■ Prompt:
Give back an exact copy of the lines in the records below, from the line that has "Task: Sort by Статус column arrow" through the line that has "Given: Open the Outils menu", and nothing besides.

■ Collected data:
____
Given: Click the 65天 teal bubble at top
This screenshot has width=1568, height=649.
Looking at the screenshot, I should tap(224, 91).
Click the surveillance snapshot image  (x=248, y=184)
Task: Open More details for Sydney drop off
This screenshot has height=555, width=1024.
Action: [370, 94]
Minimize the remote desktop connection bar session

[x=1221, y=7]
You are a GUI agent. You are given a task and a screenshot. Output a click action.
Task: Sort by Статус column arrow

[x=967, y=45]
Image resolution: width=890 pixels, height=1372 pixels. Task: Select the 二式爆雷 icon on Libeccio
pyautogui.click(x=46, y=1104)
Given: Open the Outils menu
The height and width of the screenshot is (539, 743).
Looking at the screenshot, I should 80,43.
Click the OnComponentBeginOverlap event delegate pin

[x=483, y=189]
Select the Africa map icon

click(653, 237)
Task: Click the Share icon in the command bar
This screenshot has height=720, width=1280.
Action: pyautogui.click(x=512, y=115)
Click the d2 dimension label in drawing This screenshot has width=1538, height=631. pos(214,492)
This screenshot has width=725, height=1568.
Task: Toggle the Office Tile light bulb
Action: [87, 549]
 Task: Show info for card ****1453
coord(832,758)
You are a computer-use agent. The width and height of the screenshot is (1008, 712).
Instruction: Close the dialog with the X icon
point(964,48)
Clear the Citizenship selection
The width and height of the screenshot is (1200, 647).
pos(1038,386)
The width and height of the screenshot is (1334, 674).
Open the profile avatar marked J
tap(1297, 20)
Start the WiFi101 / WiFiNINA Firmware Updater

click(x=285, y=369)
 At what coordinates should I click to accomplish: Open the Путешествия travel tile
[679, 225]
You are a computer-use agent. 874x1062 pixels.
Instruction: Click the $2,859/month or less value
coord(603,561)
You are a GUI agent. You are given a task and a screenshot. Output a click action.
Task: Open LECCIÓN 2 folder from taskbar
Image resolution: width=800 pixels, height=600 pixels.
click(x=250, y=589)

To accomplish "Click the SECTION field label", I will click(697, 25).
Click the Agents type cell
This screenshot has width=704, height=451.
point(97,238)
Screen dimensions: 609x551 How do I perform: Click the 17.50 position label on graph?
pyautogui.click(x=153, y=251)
____
■ Answer section:
Task: Sort by Статус column arrow

[x=967, y=45]
Image resolution: width=890 pixels, height=1372 pixels. Task: Select the 二式爆雷 icon on Libeccio
pyautogui.click(x=46, y=1104)
Given: Open the Outils menu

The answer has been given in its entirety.